You are viewing a plain text version of this content. The canonical link for it is here.
Posted to user@pig.apache.org by Russell Jurney <ru...@gmail.com> on 2012/06/13 06:45:34 UTC

Pig Meetup Notes

Tuesday, Pig Meetup

Alan Gates - upcoming improvements in operators/backend physical plan.
Desphagetification.
Reworking UDF interface, keep backward compatibility.
Hadoop 2 coming, will be slow adoption.

Bill Graham, Julien & Twitter - Optimization oriented. Cluster is at
capacity. Detect skew, cost based optimizers, dynamic tuning. Gathering
performance metrics, will be in HCatalog. Look at previous executions of
same job to optimize on the fly.

Companies: Yahoo, consultants, salesforce, twitter, hortonworks, cloudera,
zocalo systems?, trend micro

Bill presented Ambrose. Motivation: 40MR job pig scripts, added DAG view.
Shows you progress of your script as percentage and stepwise view. Helps
with debug, optimization. Major progress.
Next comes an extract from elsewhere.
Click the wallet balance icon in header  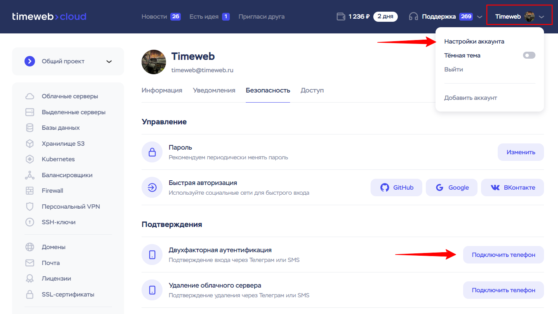click(341, 17)

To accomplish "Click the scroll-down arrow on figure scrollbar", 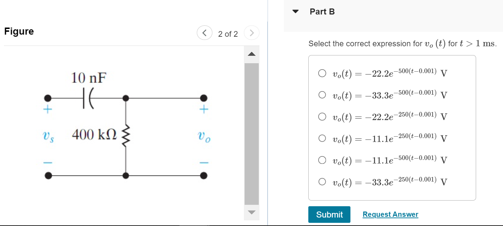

Pig users talk - using pig in local mode on sample, then pushing to
cluster. Using illustrate to cut developer iterations. No counters in local
mode. Embedded pig in loops for ML. Java embedding.
Java API PigServer to run scripts from apps. Macros are helping remove ugly
blocks of code, but UDFs are more solved by JRuby. Mortar data fixed Python
UDFs.

Reducing friction around using Pig with tools is important. Slowness of
batch is hard for new users. Sample is hard to prepare that will do joins.
Illustrate was invented for this purpose.

Scheduling pig jobs is still a problem. Oozie is unpopular and too hard.
Azkaban is inadequate for the enterprise. People hack things together. It
sucks.

HCatalog is maturing. Rest API. Hive and Pig together. Rest interface is
for metadata so far. People are wanting to extend it to grab UDFs, etc.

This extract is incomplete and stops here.